Katouzian has been involved in Iranian cultural and artistic activities in Britain. He is a director of the Thirty Bird Company theatre group and a founding member and member of the Board of Trustees, Library for Iranian Studies, London. He has written for the British press and contributed to BBC radio and television programs.
Katouzian has written extensively in pure and applied economics, but his original contributions in economics are in the theory of the development of the service sector, the economics of petroleum-exporting countries, and economic method and philosophy. As early as the late 1960s he predicted that the share of services in output and employment would rapidly grow in advanced countries and in some developing countries, for different sets of reasons, and that the share of non-factor services in international trade would also grow steadily, the advanced countries tending to specialize in the export of services.
Also, he was one of the first economists, from the late 1960s, to describe petroleum revenues received by the petroleum-exporting countries as economic rent, and the countries in question as rentier economies, and studied the effect of the receipt of the petroleum rent by the state on the economics as well as politics of petroleum-exporting countries.
In the field of economic philosophy and method, Katouzian has published a critique of economic method, maintaining that economic theory and theorizing could not be described as scientific, once the economists’ own criteria for scientificity are applied to their works. The subject further involved him in a critique of the philosophies of science developed by Karl Popper and Thomas Kuhn arguing that Popper’s criteria were no longer applied by modern scientists, and that Kuhn’s historical generalizations were largely circular.
Katouzian has taught the history of nineteenth and twentieth century Iran at Oxford University. He has published extensively on twentieth century Iranian history and has been responsible for a number of cases of historical revisionism, for example that the 1921 coup in Iran was not engineered by the British government; that the Anglo-Persian Agreement of 1919 was not intended to turn Iran into a British protectorate; and that the Iranian-Azarbaijani political leader, Sheikh Mohammad Khiyabani was not a separatist, was not pro-Bolshevik and was not opposed to the 1919 agreement.

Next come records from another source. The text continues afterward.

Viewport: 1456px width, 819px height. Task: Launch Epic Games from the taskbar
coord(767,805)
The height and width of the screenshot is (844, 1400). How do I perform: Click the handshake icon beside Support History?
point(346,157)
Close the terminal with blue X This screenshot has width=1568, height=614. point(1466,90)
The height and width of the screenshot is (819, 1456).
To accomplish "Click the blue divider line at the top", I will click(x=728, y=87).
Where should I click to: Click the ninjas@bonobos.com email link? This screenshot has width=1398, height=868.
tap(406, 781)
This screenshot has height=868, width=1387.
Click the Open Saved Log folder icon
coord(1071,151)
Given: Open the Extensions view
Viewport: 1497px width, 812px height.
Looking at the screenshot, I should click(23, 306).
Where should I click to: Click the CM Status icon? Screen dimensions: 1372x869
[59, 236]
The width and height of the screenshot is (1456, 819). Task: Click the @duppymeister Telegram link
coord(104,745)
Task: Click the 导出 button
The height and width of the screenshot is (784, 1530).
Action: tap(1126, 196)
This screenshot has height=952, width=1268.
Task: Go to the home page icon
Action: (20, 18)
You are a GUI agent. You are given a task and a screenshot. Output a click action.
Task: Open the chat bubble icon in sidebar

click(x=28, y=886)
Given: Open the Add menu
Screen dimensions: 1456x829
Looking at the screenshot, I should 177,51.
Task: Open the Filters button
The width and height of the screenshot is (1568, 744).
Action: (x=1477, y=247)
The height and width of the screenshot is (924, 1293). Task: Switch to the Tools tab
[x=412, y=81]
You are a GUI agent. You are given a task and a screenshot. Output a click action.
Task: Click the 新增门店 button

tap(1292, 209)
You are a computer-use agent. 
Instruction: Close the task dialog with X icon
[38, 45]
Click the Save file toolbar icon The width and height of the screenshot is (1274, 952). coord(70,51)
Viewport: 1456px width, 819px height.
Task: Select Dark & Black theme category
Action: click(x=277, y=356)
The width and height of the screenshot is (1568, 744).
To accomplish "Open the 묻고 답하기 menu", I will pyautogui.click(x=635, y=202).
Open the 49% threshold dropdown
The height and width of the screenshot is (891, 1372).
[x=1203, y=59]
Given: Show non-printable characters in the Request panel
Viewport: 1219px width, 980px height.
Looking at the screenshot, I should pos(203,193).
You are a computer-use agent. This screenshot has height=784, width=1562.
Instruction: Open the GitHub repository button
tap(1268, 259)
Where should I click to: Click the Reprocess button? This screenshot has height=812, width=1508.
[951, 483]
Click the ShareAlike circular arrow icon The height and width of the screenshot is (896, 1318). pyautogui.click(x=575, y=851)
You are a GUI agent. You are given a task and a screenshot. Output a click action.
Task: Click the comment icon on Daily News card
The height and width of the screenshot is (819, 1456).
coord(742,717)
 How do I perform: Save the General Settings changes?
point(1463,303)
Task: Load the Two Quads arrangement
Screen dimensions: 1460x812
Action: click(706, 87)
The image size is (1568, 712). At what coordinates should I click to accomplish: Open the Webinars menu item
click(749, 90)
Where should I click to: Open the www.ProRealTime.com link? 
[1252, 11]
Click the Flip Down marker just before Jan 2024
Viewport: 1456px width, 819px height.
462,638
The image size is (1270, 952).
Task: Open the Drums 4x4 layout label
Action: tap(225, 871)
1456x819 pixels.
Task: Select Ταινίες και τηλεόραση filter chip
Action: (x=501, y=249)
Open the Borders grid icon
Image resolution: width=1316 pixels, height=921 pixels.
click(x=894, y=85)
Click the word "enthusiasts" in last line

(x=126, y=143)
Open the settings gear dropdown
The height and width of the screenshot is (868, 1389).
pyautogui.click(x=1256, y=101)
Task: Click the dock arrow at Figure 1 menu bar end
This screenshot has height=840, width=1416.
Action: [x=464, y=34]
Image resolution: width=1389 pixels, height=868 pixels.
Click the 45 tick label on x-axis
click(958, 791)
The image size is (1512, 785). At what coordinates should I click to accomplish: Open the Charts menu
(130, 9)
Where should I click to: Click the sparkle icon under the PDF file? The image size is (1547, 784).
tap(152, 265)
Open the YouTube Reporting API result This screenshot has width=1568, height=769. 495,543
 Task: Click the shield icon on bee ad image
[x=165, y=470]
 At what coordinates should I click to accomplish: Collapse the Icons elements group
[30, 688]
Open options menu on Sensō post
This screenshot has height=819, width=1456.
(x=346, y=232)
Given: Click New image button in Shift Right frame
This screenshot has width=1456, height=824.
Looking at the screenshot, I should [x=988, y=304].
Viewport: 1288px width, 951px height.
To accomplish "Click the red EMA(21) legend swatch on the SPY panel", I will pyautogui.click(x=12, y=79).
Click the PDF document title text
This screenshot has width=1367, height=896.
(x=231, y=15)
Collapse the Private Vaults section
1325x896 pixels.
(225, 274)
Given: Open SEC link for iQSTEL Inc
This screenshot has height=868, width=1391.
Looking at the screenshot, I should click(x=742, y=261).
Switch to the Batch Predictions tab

Apart from writing descriptive and analytical history, Katouzian has put forward "the theory of arbitrary rule, and the fundamental state-society conflict in Iranian history" which has led him to comparative studies of the sociology of Iranian history with that of Europe. The theory has been described virtually in all of his major writings on Iranian history, but, within a single volume, it is propounded in his Iranian History and Politics, the Dialectic of State and Society (2003). Here, he has also introduced the concept of "the short-term society" or Jameheh-ye Kolangi, literally meaning "the pick-axe society", an allusion to the Iranian practice of demolishing buildings after only a few decades, considering them to be "dilapidated". He has developed and discussed this theory more extensively in the article, "The Short-Term Society, A Study in the Long-Term Problems of Political and Economic Development in Iran", published in Middle Eastern Studies, 40, 1, 2004.
Katouzian has both taught and written on modern as well as classical Persian literature and has taught modern poetry and fiction at Oxford University. Modern writers he has written about include Sadeq Hedayat, and Mohammad Ali Jamalzadeh, the founder of modern Persian fiction. He has also published on modern poets such as the Poet Laureate Mohammad Taghi Bahar and Iraj Mirza, and modernist poets such as Forough Farrokhzad and Ahmad Shamlou. He has taught classical Persian literature from the 10th century to the 19th century, both in prose and poetry. His special subject is the great Persian classic, Sa‘di, on whom he has published books in Persian and English.
Katouzian has a son and a daughter, both living in Oxford.